[Location data for words and elements]
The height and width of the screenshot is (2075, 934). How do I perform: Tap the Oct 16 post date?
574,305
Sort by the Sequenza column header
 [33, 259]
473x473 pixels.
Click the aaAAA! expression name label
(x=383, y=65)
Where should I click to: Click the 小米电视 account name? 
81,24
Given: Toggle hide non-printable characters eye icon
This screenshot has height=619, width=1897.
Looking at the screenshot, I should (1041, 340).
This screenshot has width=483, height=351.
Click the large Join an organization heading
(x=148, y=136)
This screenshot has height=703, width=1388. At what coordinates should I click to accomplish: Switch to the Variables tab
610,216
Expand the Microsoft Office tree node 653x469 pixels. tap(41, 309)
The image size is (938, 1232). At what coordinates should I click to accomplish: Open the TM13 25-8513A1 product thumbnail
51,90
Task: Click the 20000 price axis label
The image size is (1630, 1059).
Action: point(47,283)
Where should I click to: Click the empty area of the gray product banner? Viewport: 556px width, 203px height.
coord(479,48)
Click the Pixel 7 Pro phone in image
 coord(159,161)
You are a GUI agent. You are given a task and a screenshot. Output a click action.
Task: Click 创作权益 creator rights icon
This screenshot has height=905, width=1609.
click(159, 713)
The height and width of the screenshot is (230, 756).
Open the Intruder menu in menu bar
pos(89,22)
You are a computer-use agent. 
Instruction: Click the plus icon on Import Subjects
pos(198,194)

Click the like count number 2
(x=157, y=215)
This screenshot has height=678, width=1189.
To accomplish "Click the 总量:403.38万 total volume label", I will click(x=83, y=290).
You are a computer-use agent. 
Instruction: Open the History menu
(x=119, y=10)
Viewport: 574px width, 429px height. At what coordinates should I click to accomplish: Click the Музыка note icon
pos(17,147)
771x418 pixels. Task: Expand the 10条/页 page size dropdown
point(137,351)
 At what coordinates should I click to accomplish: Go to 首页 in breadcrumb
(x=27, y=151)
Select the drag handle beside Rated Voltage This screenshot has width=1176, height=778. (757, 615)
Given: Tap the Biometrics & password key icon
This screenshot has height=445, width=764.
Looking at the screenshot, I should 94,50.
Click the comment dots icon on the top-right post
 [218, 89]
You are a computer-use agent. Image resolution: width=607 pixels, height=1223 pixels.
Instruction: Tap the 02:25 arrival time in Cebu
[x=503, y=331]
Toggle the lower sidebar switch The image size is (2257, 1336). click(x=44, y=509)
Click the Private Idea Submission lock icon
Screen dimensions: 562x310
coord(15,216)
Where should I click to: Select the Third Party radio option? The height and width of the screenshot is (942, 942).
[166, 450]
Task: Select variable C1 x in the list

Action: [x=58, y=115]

- STATED PROBLEM -
Rewrite every line of the items above as a JSON list of strings, one string per line, leaving out blank lines.

- ANSWER TO THIS TASK -
[
  "The height and width of the screenshot is (2075, 934). How do I perform: Tap the Oct 16 post date?",
  "574,305",
  "Sort by the Sequenza column header",
  " [33, 259]",
  "473x473 pixels.",
  "Click the aaAAA! expression name label",
  "(x=383, y=65)",
  "Where should I click to: Click the 小米电视 account name? ",
  "81,24",
  "Given: Toggle hide non-printable characters eye icon",
  "This screenshot has height=619, width=1897.",
  "Looking at the screenshot, I should (1041, 340).",
  "This screenshot has width=483, height=351.",
  "Click the large Join an organization heading",
  "(x=148, y=136)",
  "This screenshot has height=703, width=1388. At what coordinates should I click to accomplish: Switch to the Variables tab",
  "610,216",
  "Expand the Microsoft Office tree node 653x469 pixels. tap(41, 309)",
  "The image size is (938, 1232). At what coordinates should I click to accomplish: Open the TM13 25-8513A1 product thumbnail",
  "51,90",
  "Task: Click the 20000 price axis label",
  "The image size is (1630, 1059).",
  "Action: point(47,283)",
  "Where should I click to: Click the empty area of the gray product banner? Viewport: 556px width, 203px height.",
  "coord(479,48)",
  "Click the Pixel 7 Pro phone in image",
  " coord(159,161)",
  "You are a GUI agent. You are given a task and a screenshot. Output a click action.",
  "Task: Click 创作权益 creator rights icon",
  "This screenshot has height=905, width=1609.",
  "click(159, 713)",
  "The height and width of the screenshot is (230, 756).",
  "Open the Intruder menu in menu bar",
  "pos(89,22)",
  "You are a computer-use agent. ",
  "Instruction: Click the plus icon on Import Subjects",
  "pos(198,194)",
  "Click the like count number 2",
  "(x=157, y=215)",
  "This screenshot has height=678, width=1189.",
  "To accomplish \"Click the 总量:403.38万 total volume label\", I will click(x=83, y=290).",
  "You are a computer-use agent. ",
  "Instruction: Open the History menu",
  "(x=119, y=10)",
  "Viewport: 574px width, 429px height. At what coordinates should I click to accomplish: Click the Музыка note icon",
  "pos(17,147)",
  "771x418 pixels. Task: Expand the 10条/页 page size dropdown",
  "point(137,351)",
  " At what coordinates should I click to accomplish: Go to 首页 in breadcrumb",
  "(x=27, y=151)",
  "Select the drag handle beside Rated Voltage This screenshot has width=1176, height=778. (757, 615)",
  "Given: Tap the Biometrics & password key icon",
  "This screenshot has height=445, width=764.",
  "Looking at the screenshot, I should 94,50.",
  "Click the comment dots icon on the top-right post",
  " [218, 89]",
  "You are a computer-use agent. Image resolution: width=607 pixels, height=1223 pixels.",
  "Instruction: Tap the 02:25 arrival time in Cebu",
  "[x=503, y=331]",
  "Toggle the lower sidebar switch The image size is (2257, 1336). click(x=44, y=509)",
  "Click the Private Idea Submission lock icon",
  "Screen dimensions: 562x310",
  "coord(15,216)",
  "Where should I click to: Select the Third Party radio option? The height and width of the screenshot is (942, 942).",
  "[166, 450]",
  "Task: Select variable C1 x in the list",
  "Action: [x=58, y=115]"
]